My voice got lighter after hormones though without any training and I can't go as deep as I was before, so that probably has some effect
>>
>>44035899
I mean once someone voice trains, they still have their guy voice, so you'd never lose it.
A lot of trans women have like a more fem "passing voice" that they use in public and dial it way back in private.
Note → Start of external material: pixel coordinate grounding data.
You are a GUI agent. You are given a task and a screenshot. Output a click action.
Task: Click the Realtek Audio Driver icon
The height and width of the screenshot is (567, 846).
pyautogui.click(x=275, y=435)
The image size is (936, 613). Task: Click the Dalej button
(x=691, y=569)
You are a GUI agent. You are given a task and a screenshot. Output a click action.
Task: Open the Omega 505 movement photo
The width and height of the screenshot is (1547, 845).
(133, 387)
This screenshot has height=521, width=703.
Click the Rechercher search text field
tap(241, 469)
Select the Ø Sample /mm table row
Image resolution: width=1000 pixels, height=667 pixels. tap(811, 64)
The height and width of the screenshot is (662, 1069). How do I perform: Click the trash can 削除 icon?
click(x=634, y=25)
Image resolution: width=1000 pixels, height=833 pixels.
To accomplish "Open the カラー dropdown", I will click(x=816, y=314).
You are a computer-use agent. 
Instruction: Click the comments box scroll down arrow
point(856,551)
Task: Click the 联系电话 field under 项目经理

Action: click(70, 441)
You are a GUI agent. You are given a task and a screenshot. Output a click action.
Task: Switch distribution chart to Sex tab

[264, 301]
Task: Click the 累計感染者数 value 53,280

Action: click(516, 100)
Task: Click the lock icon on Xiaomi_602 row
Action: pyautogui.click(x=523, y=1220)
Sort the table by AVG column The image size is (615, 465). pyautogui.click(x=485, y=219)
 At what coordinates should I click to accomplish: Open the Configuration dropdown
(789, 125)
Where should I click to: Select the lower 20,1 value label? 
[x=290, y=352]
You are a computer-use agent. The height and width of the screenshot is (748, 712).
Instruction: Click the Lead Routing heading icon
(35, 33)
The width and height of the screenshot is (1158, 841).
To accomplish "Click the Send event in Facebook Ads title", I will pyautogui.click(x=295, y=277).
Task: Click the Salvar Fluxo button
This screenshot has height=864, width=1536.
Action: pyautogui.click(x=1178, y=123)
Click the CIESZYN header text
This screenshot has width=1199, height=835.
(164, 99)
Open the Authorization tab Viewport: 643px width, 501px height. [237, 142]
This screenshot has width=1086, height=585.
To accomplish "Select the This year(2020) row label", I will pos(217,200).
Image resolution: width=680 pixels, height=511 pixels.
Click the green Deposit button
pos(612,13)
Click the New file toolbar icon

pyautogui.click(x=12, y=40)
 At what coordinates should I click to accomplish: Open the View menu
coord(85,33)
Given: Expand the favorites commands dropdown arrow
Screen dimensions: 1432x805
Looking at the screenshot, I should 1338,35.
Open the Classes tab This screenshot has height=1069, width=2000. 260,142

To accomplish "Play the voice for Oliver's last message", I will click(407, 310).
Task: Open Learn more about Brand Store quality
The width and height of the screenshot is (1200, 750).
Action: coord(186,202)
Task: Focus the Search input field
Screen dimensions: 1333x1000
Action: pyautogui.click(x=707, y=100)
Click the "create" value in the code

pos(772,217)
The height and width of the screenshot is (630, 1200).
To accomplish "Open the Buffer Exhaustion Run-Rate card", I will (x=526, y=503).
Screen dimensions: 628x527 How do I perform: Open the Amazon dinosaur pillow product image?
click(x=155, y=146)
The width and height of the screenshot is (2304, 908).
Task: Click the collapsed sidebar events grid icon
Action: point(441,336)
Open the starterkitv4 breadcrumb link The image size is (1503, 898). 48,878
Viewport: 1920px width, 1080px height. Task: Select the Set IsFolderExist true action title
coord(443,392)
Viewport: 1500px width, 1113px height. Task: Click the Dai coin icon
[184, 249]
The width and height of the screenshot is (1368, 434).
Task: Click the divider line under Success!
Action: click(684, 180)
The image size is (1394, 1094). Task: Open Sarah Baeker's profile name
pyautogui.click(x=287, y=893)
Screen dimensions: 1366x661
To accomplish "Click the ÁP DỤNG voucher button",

My point is that there's a long awkward phase in voice training where you sound weird and mickey mouse singsongy that you would eventually need to push through, and it's better to get that work done now in private before you go in public and eventually girlmode.
>>
>>44036228
i think i realized after writing everything, im just self conscious about my voice being too high even as a guy, or really not being low. voicetraining and being a girl might never fix that. i dont sound faggy but the structure of my nasal cavity does make it weird to do woman voice. guess i need to go to an ENT huh.
>>
>>44036228
physically, yes, you never lose your guy voice. but idk, in my experience, over time as i speak in girlvoice now as my default, i do find it difficult to change my vocal posture back down to guy mode. i still have it, but the muscle control is now something i have to consciously put effort into.
>>
>>44036281
I mean I know plenty of trans women with passing, but low lesbian-coded voices
>>44036314
Yeah my voice gets really tired really quickly when I do guy voice, but like I definitely never lost it
There was a time when I was a voicepassing boymoder, and I was able to maintain both voices, but when I became a girlmoder, I stopped caring about my boyvoice
>>
>>44036758
yeah, thats my point, i dont have that natural lower voice. thats my insecurity, if i had a lower voice honestly i might be okay with voice training.